Sorular ve Görevler:
**A)** Yıllık izin hakkına ilişkin metne göre aşağıdaki (i), (ii) ve (iii) ifadelerinin her birinin metinle uyuşup uyuşmadığını evet veya hayır ile belirtiniz. Her yanıtın yanına, kararı belirleyen sözleri metinden aynen alıntılayınız.
(i) Davacı işçi işe 1995 yılında girmiştir.
(ii) Davacının bakiye izin süresi 169 gündür.
(iii) İhbar tazminatı isteğinin reddi sonucu itibarıyla yerinde görülmüştür.
**B)** Kayıtların başından "coord(657,448)" ifadesini içeren satıra kadar olan satırları, bu satır da dahil olmak üzere, yeniden yazınız. Bu satırlarda "right" yerine "left" koyunuz ve geri kalan her şeyi değiştirmeden bırakınız.
***** Metin Parçası *****
Dosya içeriğine göre davacı işçi işyerinde 1995 yılında işe girmiş ve işverence İş Kanunu hükümlerine göre usulüne uygun olarak yıllık izinleri kullandırılmamıştır. Yıllık izin hakkı Anayasal temeli olan bir dinlenme hakkı olup işverence bu hakkın kullandırılmaması işçi açısından haklı fesih nedeni oluşturur. Davacı işçinin kullanmadığı izin süresi izin kullanmadan önce 169 gün olup bu husus işveren kayıtlarından anlaşılmaktadır. Davacının 64 günlük yıllık izin kullanımının ardından bakiye izin süresi 105 gündür.
İşveren savunması ile mahkemenin gerekçesinde de yer aldığı üzere davacı işçi işverenden yeniden izin talep etmiş ve işverence yıllık izin verilmemesi üzerine işyerinden ayrılmıştır.
Dosya içeriğine göre işçinin kullandırılmayan 105 gün izin hakkının varlığı da dikkate alındığında dinlenme hakkının tanınmaması işçi açısından haklı fesih nedenini oluşturur. Bu durumda ihbar tazminatı isteğinin reddi anılan gerekçeyle sonucu itibarıyla yerinde ise de davacının kıdem tazminatına hak kazandığı kabul edilmelidir.
***** Verilen Kayıtlar *****
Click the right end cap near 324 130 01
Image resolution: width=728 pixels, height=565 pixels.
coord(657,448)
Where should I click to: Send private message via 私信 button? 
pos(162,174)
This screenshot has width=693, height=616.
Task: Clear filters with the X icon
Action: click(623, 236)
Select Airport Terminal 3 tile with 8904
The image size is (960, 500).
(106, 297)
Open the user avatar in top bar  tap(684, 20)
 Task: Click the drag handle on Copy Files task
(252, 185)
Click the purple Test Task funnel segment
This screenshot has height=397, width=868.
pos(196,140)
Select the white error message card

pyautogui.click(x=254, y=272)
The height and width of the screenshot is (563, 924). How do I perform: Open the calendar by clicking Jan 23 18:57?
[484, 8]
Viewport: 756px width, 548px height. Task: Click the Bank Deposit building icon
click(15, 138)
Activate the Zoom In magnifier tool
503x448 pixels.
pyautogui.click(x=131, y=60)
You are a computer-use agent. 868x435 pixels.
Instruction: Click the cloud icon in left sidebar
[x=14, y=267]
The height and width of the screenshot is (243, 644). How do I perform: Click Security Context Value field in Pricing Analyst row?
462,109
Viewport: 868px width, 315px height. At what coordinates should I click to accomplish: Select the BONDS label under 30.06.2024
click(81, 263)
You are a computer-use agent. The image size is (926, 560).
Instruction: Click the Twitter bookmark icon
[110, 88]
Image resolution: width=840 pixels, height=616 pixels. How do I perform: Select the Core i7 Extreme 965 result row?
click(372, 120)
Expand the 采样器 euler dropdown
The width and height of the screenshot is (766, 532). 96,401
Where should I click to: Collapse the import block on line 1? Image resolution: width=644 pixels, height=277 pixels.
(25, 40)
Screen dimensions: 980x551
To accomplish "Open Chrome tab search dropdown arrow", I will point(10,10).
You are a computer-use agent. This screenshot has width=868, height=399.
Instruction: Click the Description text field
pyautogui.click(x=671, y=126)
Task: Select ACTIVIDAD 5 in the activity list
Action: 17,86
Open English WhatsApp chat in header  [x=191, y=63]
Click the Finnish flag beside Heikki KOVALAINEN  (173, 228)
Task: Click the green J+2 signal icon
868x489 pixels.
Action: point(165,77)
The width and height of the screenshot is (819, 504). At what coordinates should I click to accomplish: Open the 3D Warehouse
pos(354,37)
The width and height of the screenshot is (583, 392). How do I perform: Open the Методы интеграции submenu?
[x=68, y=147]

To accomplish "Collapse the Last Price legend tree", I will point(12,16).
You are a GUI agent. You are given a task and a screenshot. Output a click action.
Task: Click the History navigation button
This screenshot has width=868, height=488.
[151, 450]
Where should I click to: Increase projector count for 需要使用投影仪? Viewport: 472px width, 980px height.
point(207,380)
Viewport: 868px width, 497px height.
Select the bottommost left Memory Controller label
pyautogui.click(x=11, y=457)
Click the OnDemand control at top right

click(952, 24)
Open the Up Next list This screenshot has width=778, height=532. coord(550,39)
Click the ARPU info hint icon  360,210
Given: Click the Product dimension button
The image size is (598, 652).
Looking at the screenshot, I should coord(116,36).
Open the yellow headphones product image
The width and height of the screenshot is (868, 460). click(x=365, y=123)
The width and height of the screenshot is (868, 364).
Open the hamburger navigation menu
*****
Sonuçlar:
**A)**
(i) Evet: "davacı işçi işyerinde 1995 yılında işe girmiş"
(ii) Hayır: "Davacının 64 günlük yıllık izin kullanımının ardından bakiye izin süresi 105 gündür."
(iii) Evet: "ihbar tazminatı isteğinin reddi anılan gerekçeyle sonucu itibarıyla yerinde ise de"

**B)**
Click the left end cap near 324 130 01
Image resolution: width=728 pixels, height=565 pixels.
coord(657,448)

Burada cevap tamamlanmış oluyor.